The Climate Crisis is a Women’s Issue
Courageous. Innovative. Resilient.
These are just a few of the words that come to mind when we think of the 12,645 women leaders we’ve met and supported over the last 16 years. The mothers, wives, sisters, daughters and friends who selflessly risk their lives everyday to ensure the families, communities and future generations they love can access safe water, healthy food, clean energy and secure lands to call home. These (s)heroes are designing water filtration systems, growing food forests and carbon sinks, saving endangered and climate-resilient indigenous seeds, starting eco-enterprises to ensure sustainable livelihoods, and so much more.
Because the heaviest burdens of the climate crisis fall on women’s shoulders. And yet, as caretakers of families and the natural resources on which life depends, women are also best positioned to innovate the solutions our world urgently needs.
Women shoulder the heaviest burdens of the climate crisis.
We’ve met women from the Western Ghats of Southern India, where the unpredictable climate has rendered the monsoons—one of the area’s most essential ecological events—unreliable. For these women farmers, who manage indigenous seed stocks and food forests, this has had devastating impacts on their ability to provide food for their families, increasing hunger and poverty across the region.

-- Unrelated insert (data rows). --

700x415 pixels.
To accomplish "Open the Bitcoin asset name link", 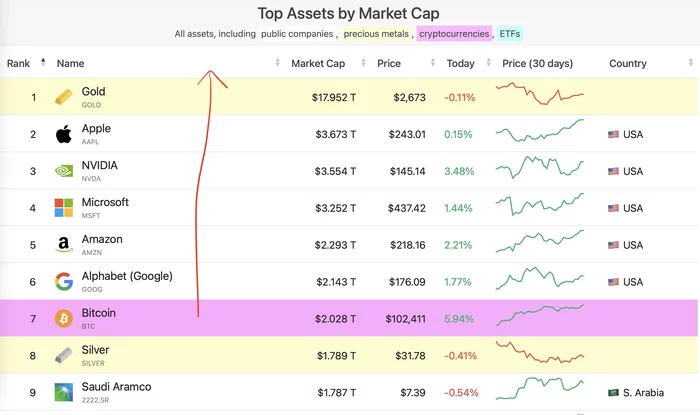I will 98,313.
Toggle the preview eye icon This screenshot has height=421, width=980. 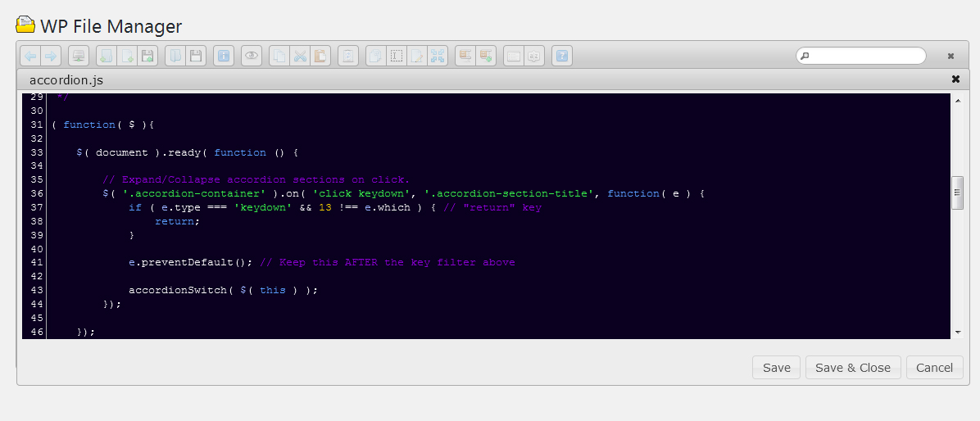[x=252, y=56]
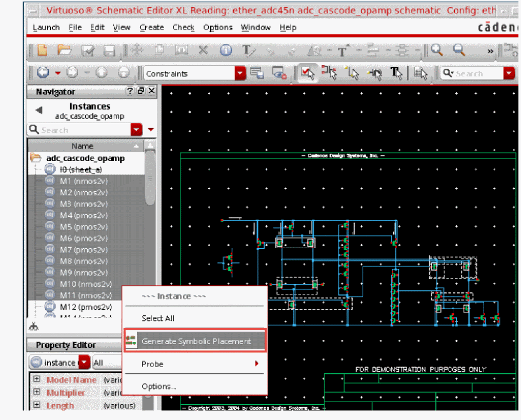The width and height of the screenshot is (521, 420).
Task: Click the Go Back arrow icon
Action: click(x=43, y=73)
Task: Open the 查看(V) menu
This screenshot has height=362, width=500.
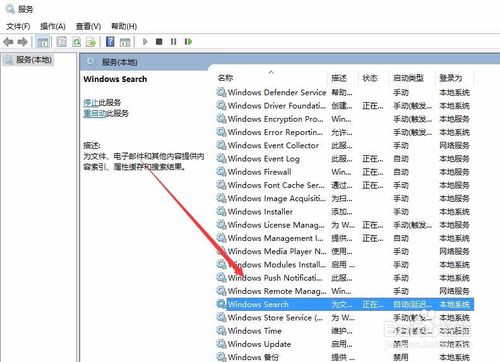Action: tap(88, 26)
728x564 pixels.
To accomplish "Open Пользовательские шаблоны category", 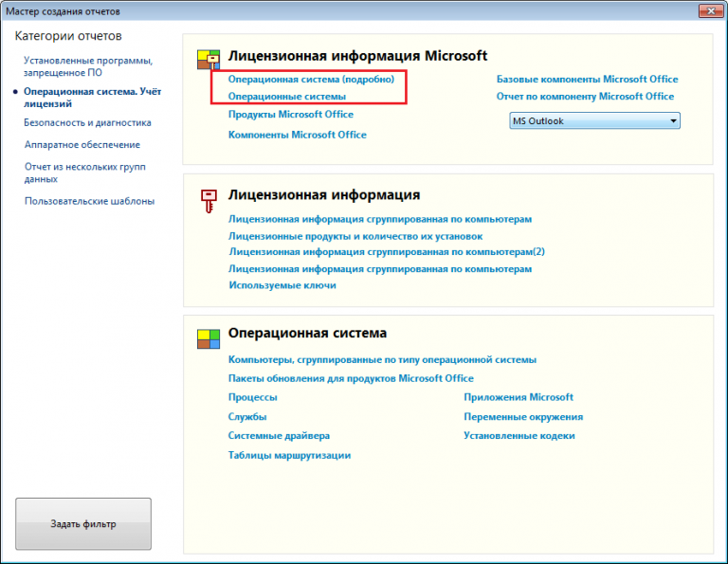I will [89, 201].
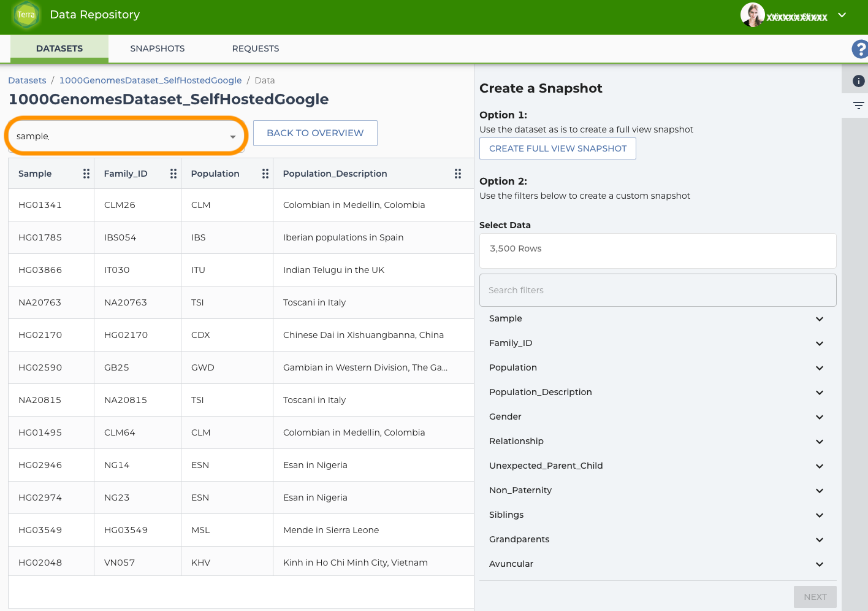Switch to the Requests tab

coord(256,48)
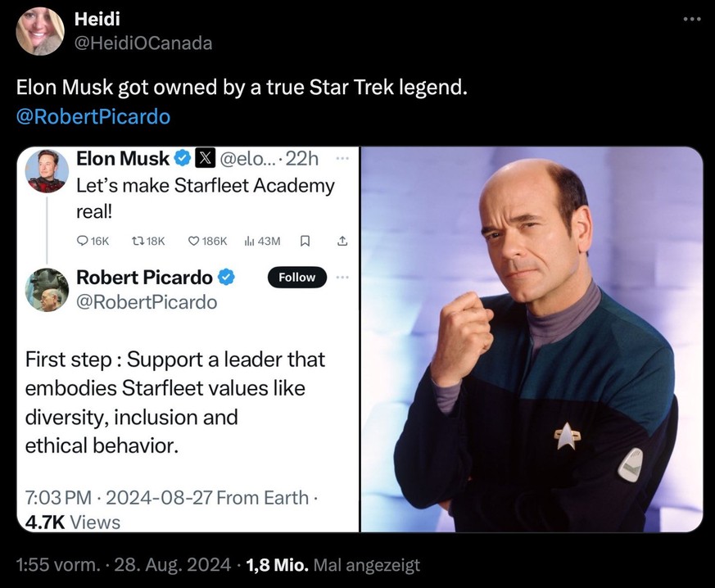Screen dimensions: 715x588
Task: Click the share icon on Elon's tweet
Action: (342, 241)
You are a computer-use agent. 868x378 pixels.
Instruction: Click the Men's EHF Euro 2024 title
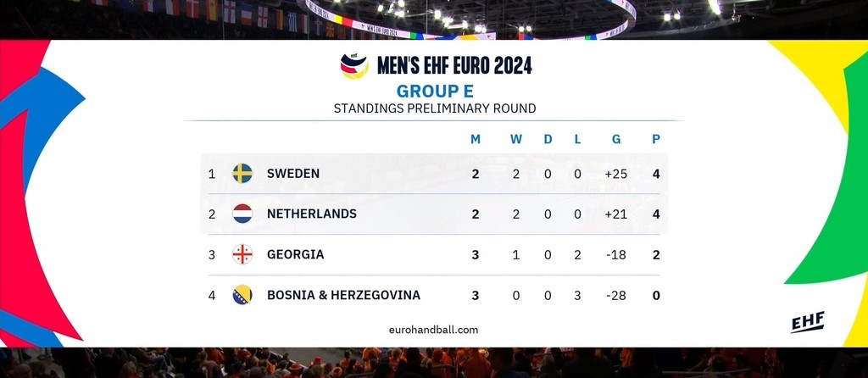click(x=453, y=65)
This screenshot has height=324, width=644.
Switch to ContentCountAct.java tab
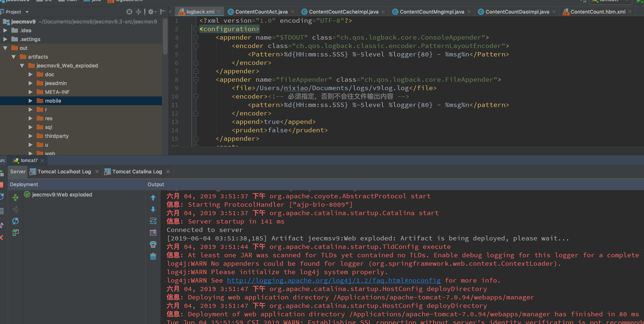(x=261, y=12)
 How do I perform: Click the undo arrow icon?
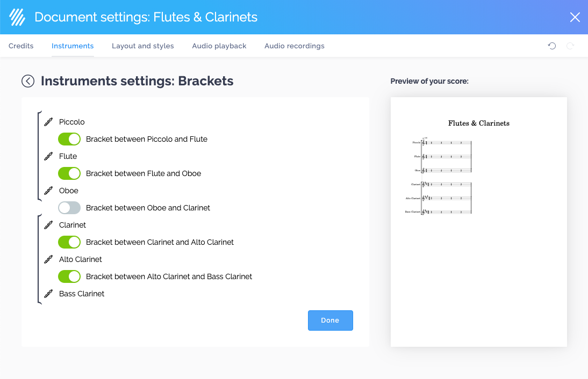coord(552,46)
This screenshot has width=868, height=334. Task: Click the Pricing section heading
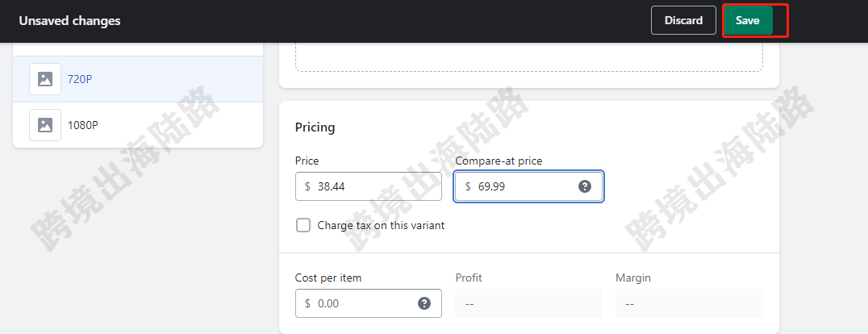click(x=315, y=127)

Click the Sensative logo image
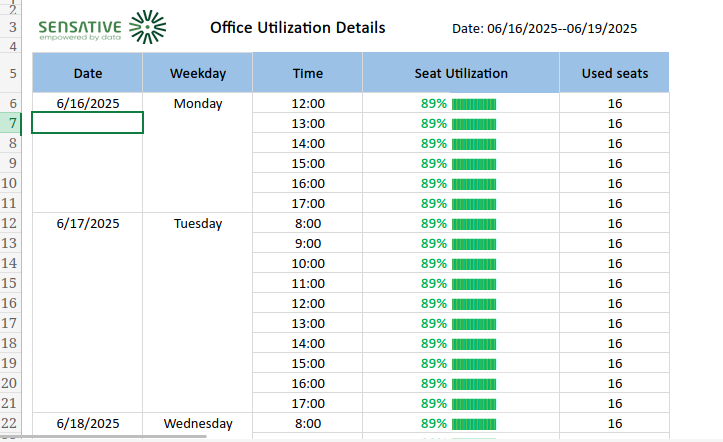click(102, 29)
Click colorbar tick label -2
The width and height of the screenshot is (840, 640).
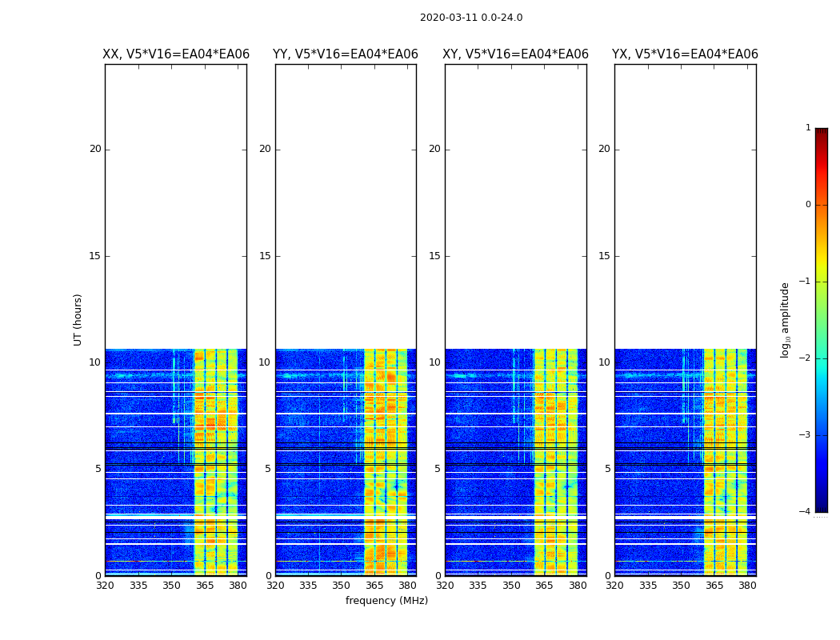point(807,358)
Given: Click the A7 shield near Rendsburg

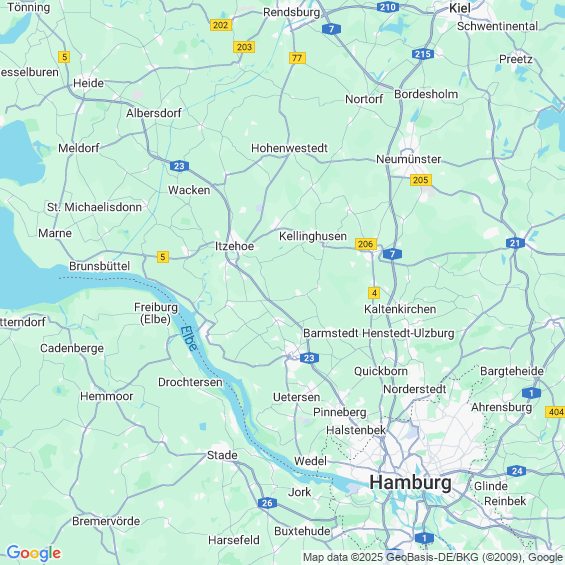Looking at the screenshot, I should tap(331, 29).
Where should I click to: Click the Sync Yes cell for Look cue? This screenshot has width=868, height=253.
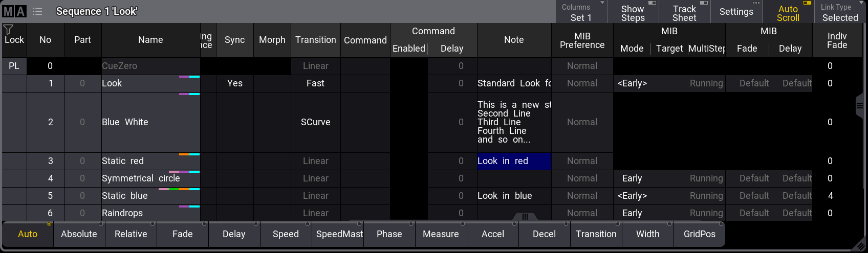point(234,83)
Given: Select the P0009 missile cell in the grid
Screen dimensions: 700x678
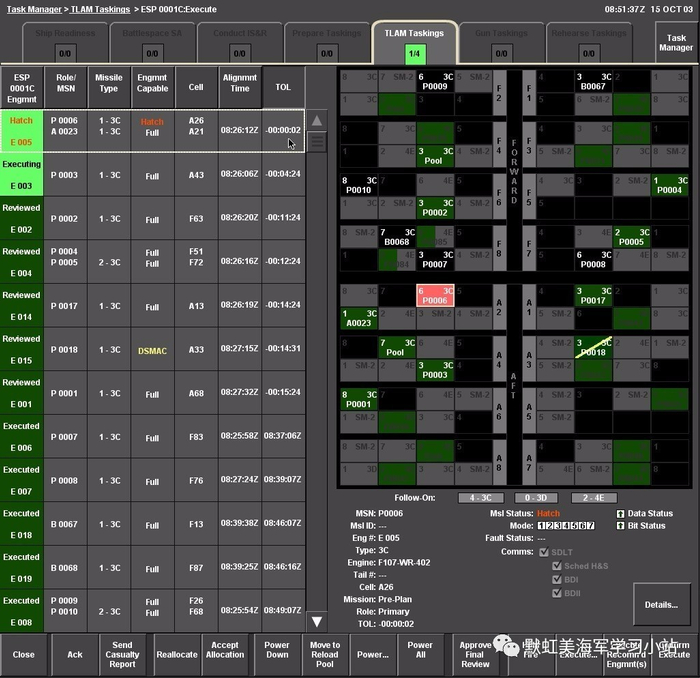Looking at the screenshot, I should pos(435,80).
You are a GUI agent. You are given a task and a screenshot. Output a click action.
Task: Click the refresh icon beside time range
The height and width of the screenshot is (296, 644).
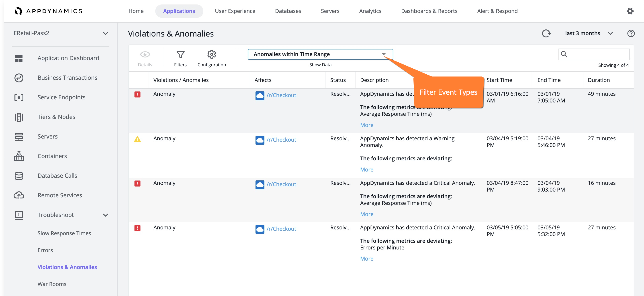(546, 33)
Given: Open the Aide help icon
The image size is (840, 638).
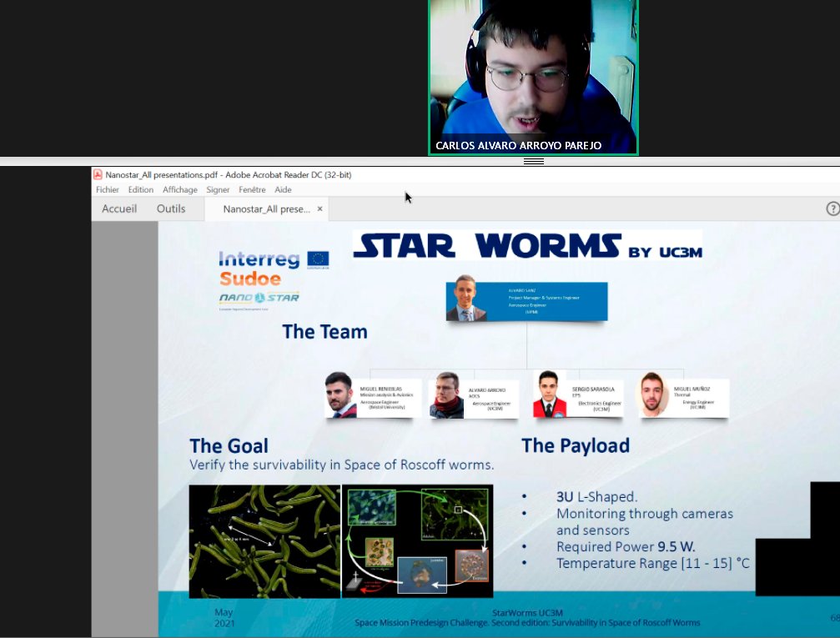Looking at the screenshot, I should pyautogui.click(x=283, y=189).
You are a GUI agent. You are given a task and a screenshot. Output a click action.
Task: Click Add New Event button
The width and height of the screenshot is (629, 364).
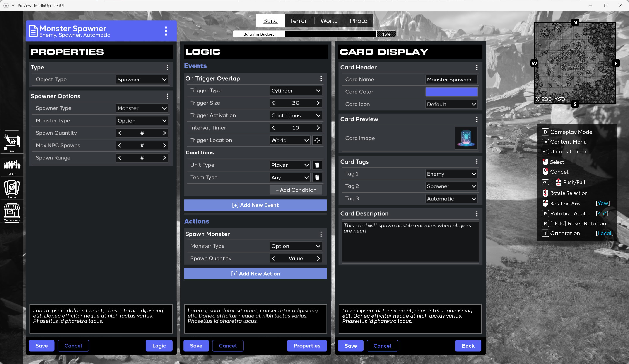(255, 205)

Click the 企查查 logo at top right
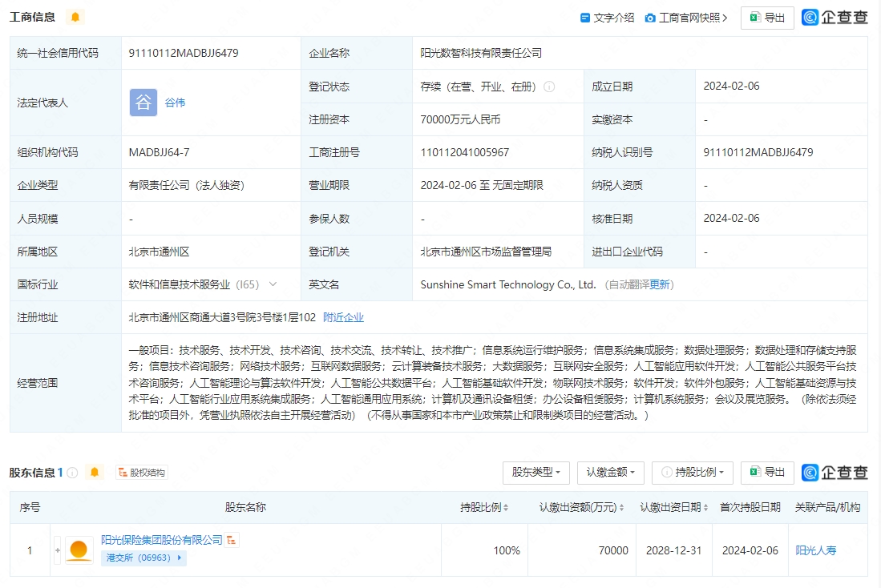tap(835, 17)
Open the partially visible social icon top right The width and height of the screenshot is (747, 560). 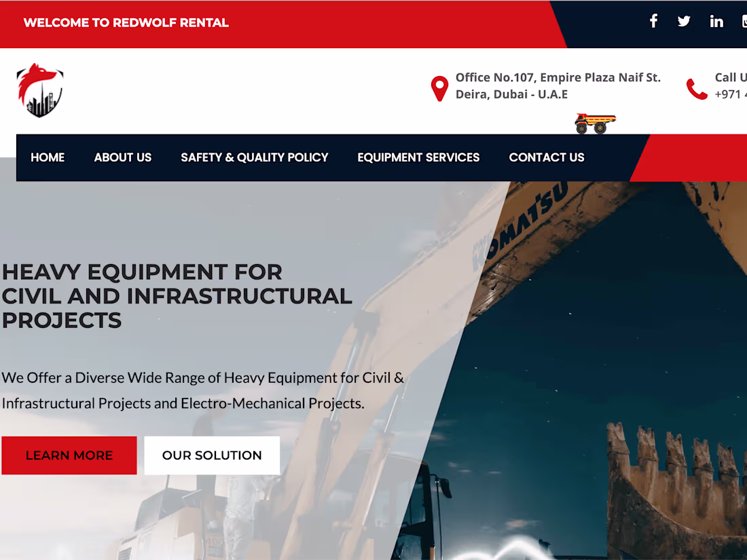[743, 21]
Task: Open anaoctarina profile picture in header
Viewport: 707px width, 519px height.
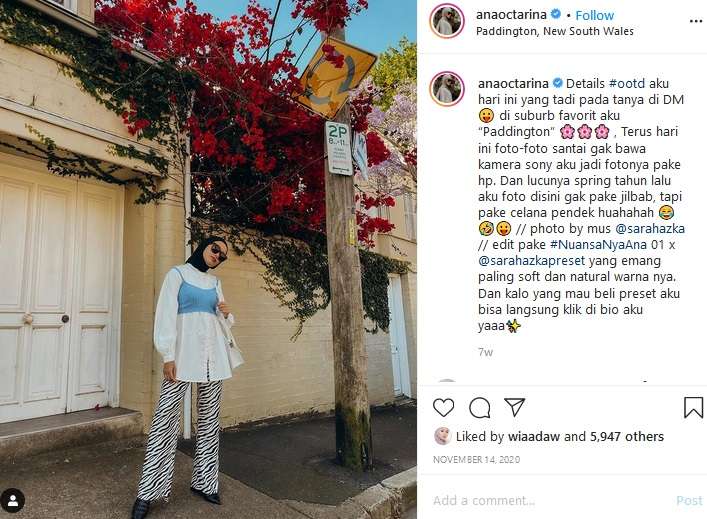Action: pos(447,21)
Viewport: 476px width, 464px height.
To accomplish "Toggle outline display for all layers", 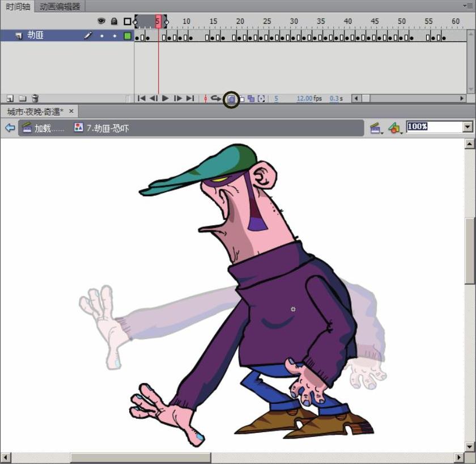I will tap(128, 22).
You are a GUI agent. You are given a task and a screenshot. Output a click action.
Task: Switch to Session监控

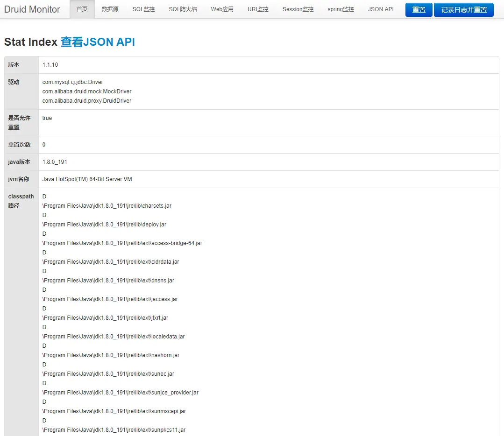pyautogui.click(x=298, y=9)
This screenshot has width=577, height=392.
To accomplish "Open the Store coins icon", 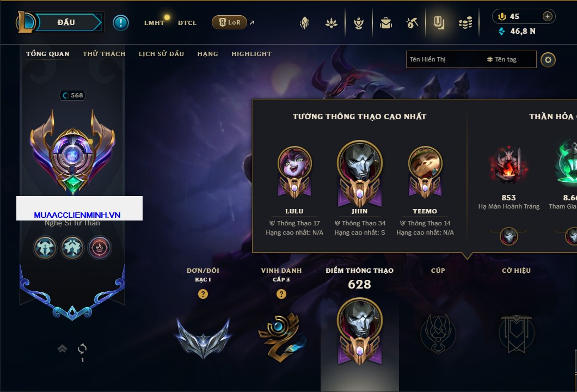I will pos(465,23).
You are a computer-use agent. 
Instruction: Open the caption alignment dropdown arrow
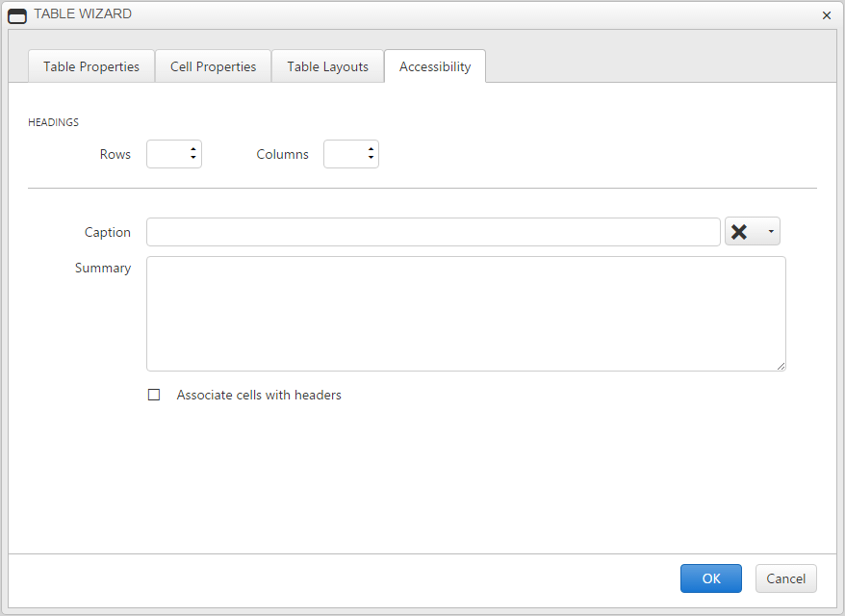[x=771, y=232]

We’ve met women from the Pacific, where storms, rising sea levels and food insecurity leads to climate-forced displacement and human rights abuses of frontline climate refugees.
We’ve also met women in regions experiencing 100-year storms on an alarmingly regular basis, causing mass destruction and loss of life. For these women, ensuring lawmakers pass city-wide climate-smart policies, divest from climate change-inducing industries, and implement progressive environmental regulations means the difference between life and death.
Climate change is a threat multiplier. It exacerbates existing structural and gender inequities, which means that as ecological crises intensify, women and girls are hit the hardest.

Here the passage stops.